Compline by the Pond

PHOTO: Mary van Balen Lord, it is night. The night is for stillness. Let us be still in the presence of God. It is night after a long day. What has been done has been done; what has not been done has not been done; let it be…

from the New Zealand Prayer Book

After dinner, Dad and I took a walk around the grounds of the nursing facility where he lives, Dad in his wheel chair, me pushing him along. We stopped to wave to a friend who called down to us from her balcony. Dad, always the gentleman, tipped his hat and waved back. Then we were off to the pond. He spotted a couple of geese as we approached and pointed out the “red faces,” muscovy ducks that were settled along the walk that circles the water. Excited by our arrival, the large ducks heaved themselves up with tails wobbling and crowded around us. When they discovered we had come empty handed, they settled back into the grass like lawn ornaments.

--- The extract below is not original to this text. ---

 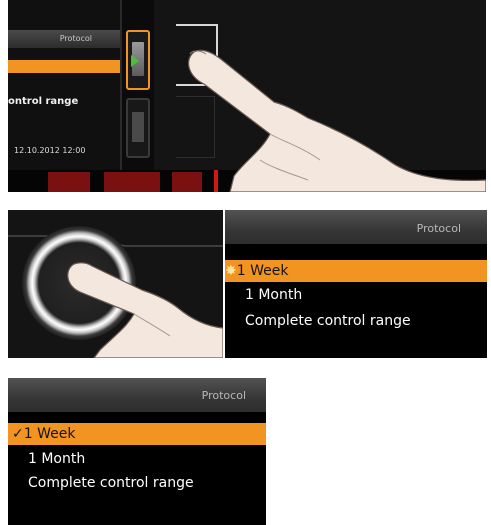 I want to click on checkmark-icon: ✓, so click(x=18, y=434).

Dad pointed out the Canada geese and their fuzzy goslings pulling up grass on the other side of the pond. We headed that way. I remembered four goslings from our last walk. Perhaps the coyotes that live in the woods and surrounding fields had taken two. Last year none survived. One of the adults arched his neck down to the water, took a gulp, and then stretched out his long neck straight up, pointing his bill to the sky. I could see the dark feathers move as the water moved beneath them. The goslings watched, and as children will do, imitated their parents.

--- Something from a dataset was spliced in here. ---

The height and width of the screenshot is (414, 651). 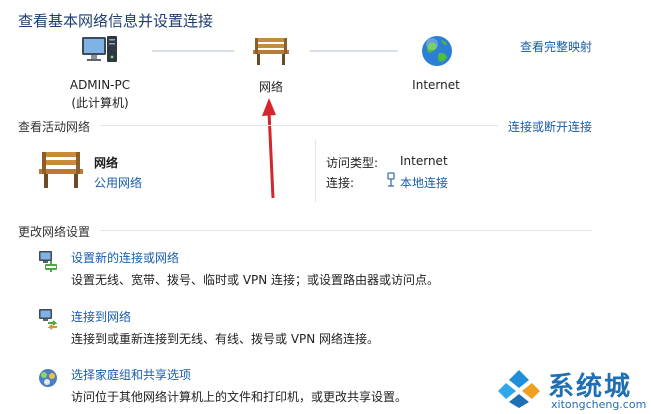 What do you see at coordinates (352, 163) in the screenshot?
I see `access-type-label: 访问类型:` at bounding box center [352, 163].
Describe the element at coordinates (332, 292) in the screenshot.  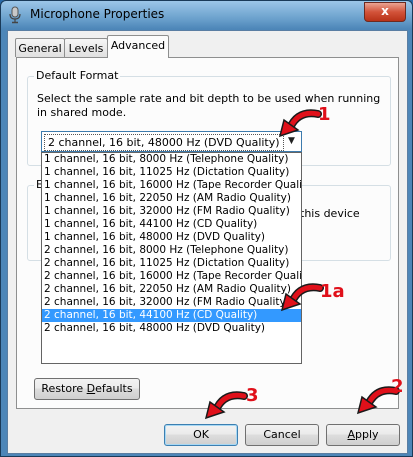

“Would you like to sit and watch for a while?” I asked.

“That would be nice,” dad answered, so parked his wheelchair beside the bench and we sat, holding hands and watching the evening come. I saw a frog swimming to shore. I tried to show dad, pointing and then walking toward the frog until I was too close for comfort and it jumped back into the water.

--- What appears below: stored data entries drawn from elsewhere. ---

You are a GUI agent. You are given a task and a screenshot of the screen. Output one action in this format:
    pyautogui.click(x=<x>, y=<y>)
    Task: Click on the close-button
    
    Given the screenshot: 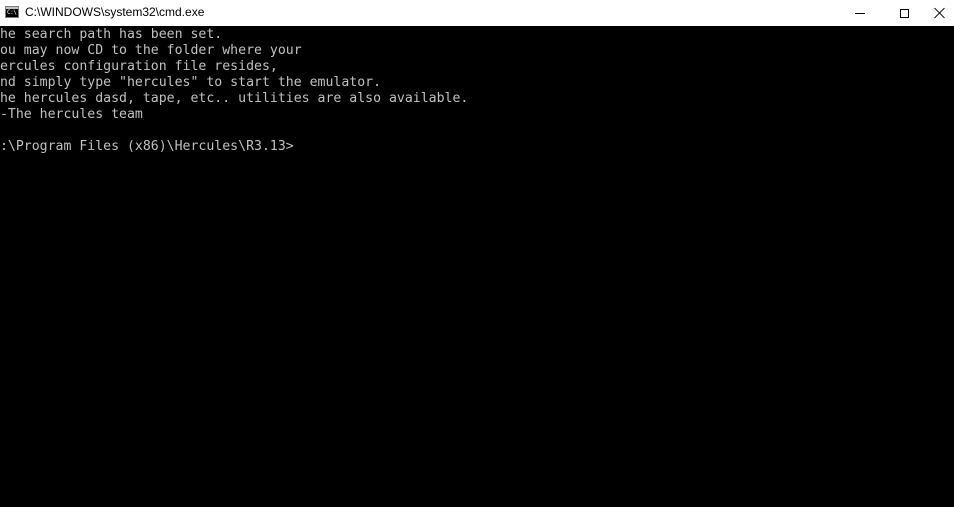 What is the action you would take?
    pyautogui.click(x=940, y=13)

“Did you see him jump, Dad?”

No, dad had eyes only for the geese and the “red faces,” things big enough for him to see. So we sat. I watched the frog make its way back to the bank. Big goldfish (are they Koi?) swam along the shallows and occasionally an orange fin or open mouth broke through the surface. A dragon fly skimmed the water’s surface and a few birds circled one last time from tree to tree. With a flutter of wings, a group of mallards who had been sitting together on the grass to our left rose as one and flapped their way past us. Dad saw that.

He kept his eye on the geese and goslings as they waddled their way around the walk. The light slowly faded. Bugs became a nuisance. The moon rose above clouds that had threatened rain off and on all day.

We sat holding hands, thinking our own thoughts, content to do nothing more or less than join the other creatures and witness the slow deepening of evening as it crept toward night: Our silent night prayer, Compline.